---- RECORDS SHOWN
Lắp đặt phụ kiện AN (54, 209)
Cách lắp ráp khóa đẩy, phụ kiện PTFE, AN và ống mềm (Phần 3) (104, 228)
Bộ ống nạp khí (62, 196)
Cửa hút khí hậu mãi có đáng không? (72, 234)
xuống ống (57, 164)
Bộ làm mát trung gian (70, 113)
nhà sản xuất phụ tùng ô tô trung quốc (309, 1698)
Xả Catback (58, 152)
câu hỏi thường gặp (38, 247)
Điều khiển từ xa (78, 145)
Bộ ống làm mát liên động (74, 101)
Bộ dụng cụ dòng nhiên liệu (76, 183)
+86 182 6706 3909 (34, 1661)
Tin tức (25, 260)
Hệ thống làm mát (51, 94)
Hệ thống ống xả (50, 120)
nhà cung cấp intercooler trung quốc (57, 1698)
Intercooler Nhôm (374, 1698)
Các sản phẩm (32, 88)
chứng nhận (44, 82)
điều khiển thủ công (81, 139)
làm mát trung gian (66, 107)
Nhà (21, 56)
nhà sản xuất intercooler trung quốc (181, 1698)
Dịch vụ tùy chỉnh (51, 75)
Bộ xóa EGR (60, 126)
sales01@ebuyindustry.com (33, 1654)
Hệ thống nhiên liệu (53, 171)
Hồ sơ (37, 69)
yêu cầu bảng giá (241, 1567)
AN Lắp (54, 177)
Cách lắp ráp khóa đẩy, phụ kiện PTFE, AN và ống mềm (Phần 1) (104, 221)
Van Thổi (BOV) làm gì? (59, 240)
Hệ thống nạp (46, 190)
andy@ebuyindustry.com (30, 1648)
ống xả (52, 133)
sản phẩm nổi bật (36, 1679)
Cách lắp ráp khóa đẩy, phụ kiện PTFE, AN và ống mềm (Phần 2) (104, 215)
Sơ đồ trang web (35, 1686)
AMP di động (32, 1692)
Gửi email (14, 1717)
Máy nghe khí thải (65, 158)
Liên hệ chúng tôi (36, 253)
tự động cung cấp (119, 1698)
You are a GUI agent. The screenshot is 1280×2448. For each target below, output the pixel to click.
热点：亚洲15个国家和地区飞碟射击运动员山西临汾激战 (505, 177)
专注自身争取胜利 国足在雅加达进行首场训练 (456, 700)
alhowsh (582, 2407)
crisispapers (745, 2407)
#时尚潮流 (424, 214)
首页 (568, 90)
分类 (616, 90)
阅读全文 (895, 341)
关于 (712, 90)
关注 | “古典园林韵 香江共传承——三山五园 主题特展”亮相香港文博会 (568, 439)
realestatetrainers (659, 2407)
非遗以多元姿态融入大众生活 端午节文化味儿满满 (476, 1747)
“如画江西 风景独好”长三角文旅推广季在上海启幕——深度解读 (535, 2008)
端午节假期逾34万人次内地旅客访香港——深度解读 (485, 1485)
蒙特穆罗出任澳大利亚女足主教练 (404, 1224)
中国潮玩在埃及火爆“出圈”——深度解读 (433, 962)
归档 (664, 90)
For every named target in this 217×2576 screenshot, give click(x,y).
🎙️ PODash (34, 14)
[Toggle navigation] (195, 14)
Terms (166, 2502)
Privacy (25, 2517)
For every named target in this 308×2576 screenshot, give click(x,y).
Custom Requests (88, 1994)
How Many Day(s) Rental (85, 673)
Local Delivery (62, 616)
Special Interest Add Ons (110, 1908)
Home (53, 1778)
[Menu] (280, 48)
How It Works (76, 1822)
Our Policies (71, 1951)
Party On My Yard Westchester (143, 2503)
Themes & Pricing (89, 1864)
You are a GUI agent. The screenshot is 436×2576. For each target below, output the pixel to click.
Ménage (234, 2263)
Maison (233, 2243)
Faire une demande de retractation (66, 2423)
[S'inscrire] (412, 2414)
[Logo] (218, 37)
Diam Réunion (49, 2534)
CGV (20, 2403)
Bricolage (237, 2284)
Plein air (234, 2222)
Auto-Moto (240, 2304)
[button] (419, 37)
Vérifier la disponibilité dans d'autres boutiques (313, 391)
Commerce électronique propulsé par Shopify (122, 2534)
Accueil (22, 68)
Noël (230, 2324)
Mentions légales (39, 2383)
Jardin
--------
→ **PROBLEM STATEMENT**
Every line from the first entry to the line containing "realestatetrainers (659, 2407)" should be transcribed exactly, and nothing beyond it.

→ **EXERCISE SOLUTION**
Lắp đặt phụ kiện AN (54, 209)
Cách lắp ráp khóa đẩy, phụ kiện PTFE, AN và ống mềm (Phần 3) (104, 228)
Bộ ống nạp khí (62, 196)
Cửa hút khí hậu mãi có đáng không? (72, 234)
xuống ống (57, 164)
Bộ làm mát trung gian (70, 113)
nhà sản xuất phụ tùng ô tô trung quốc (309, 1698)
Xả Catback (58, 152)
câu hỏi thường gặp (38, 247)
Điều khiển từ xa (78, 145)
Bộ ống làm mát liên động (74, 101)
Bộ dụng cụ dòng nhiên liệu (76, 183)
+86 182 6706 3909 (34, 1661)
Tin tức (25, 260)
Hệ thống làm mát (51, 94)
Hệ thống ống xả (50, 120)
nhà cung cấp intercooler trung quốc (57, 1698)
Intercooler Nhôm (374, 1698)
Các sản phẩm (32, 88)
chứng nhận (44, 82)
điều khiển thủ công (81, 139)
làm mát trung gian (66, 107)
Nhà (21, 56)
nhà sản xuất intercooler trung quốc (181, 1698)
Dịch vụ tùy chỉnh (51, 75)
Bộ xóa EGR (60, 126)
sales01@ebuyindustry.com (33, 1654)
Hệ thống nhiên liệu (53, 171)
Hồ sơ (37, 69)
yêu cầu bảng giá (241, 1567)
AN Lắp (54, 177)
Cách lắp ráp khóa đẩy, phụ kiện PTFE, AN và ống mềm (Phần 1) (104, 221)
Van Thổi (BOV) làm gì? (59, 240)
Hệ thống nạp (46, 190)
andy@ebuyindustry.com (30, 1648)
ống xả (52, 133)
sản phẩm nổi bật (36, 1679)
Cách lắp ráp khóa đẩy, phụ kiện PTFE, AN và ống mềm (Phần 2) (104, 215)
Sơ đồ trang web (35, 1686)
AMP di động (32, 1692)
Gửi email (14, 1717)
Máy nghe khí thải (65, 158)
Liên hệ chúng tôi (36, 253)
tự động cung cấp (119, 1698)
You are a GUI agent. The screenshot is 1280×2448. For each target below, output the pixel to click.
热点：亚洲15个国家和地区飞碟射击运动员山西临汾激战 (505, 177)
专注自身争取胜利 国足在雅加达进行首场训练 (456, 700)
alhowsh (582, 2407)
crisispapers (745, 2407)
#时尚潮流 (424, 214)
首页 (568, 90)
分类 (616, 90)
阅读全文 (895, 341)
关于 (712, 90)
关注 | “古典园林韵 香江共传承——三山五园 主题特展”亮相香港文博会 (568, 439)
realestatetrainers (659, 2407)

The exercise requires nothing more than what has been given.